Task goal —
Check the records below line by line, and report how many lines include the string "screenshot". No other words are needed.
[[ Dataset extract open ]]
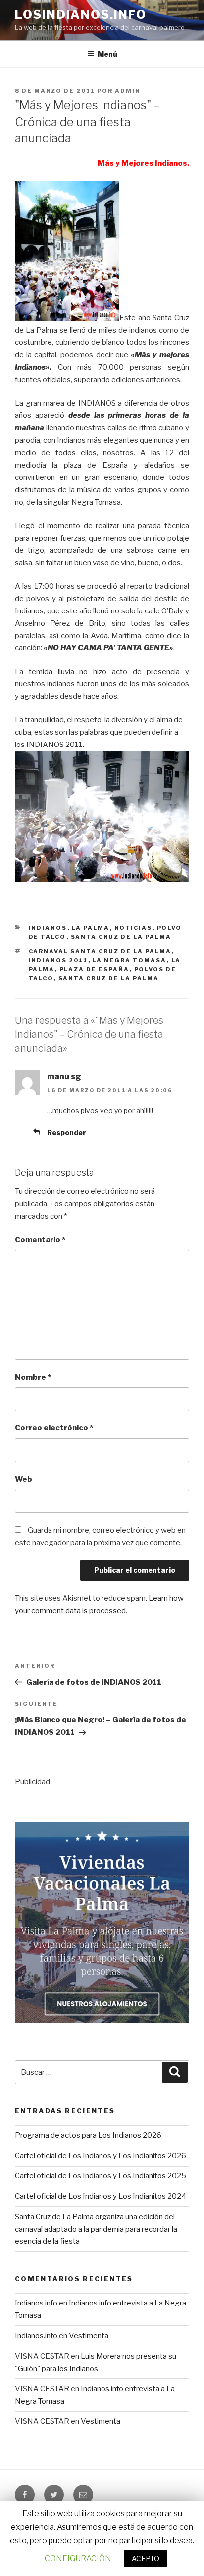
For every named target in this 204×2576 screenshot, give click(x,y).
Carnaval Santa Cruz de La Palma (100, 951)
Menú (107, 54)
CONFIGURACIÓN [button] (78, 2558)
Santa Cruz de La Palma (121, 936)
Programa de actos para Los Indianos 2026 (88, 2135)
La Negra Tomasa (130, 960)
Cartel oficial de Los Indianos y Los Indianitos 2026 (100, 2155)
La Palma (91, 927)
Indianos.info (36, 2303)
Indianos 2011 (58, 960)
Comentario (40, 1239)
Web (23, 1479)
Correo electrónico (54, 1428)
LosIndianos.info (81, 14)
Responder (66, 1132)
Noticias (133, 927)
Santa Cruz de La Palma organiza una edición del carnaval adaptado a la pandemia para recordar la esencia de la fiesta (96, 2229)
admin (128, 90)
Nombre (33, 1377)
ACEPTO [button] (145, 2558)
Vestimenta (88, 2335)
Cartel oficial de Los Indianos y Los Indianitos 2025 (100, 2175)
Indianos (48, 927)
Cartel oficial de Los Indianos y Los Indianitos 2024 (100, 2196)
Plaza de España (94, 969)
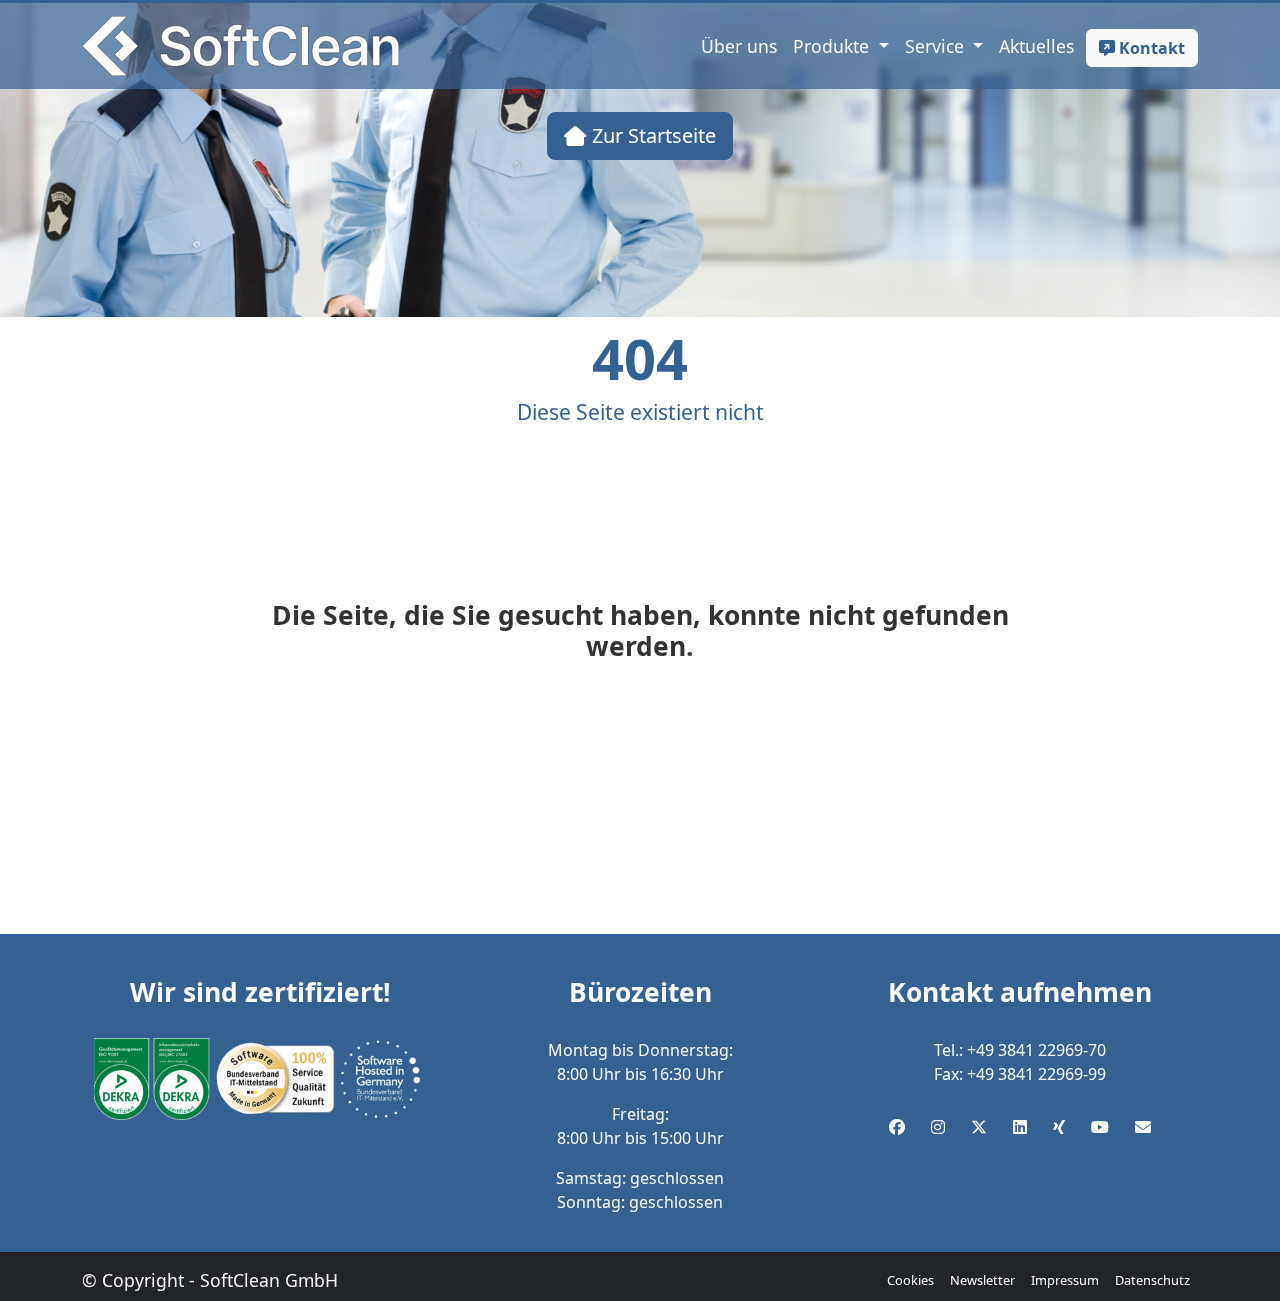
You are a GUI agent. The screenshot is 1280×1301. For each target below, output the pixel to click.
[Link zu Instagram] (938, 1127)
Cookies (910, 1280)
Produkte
[[ Dataset extract closed ]]
Completed task —
2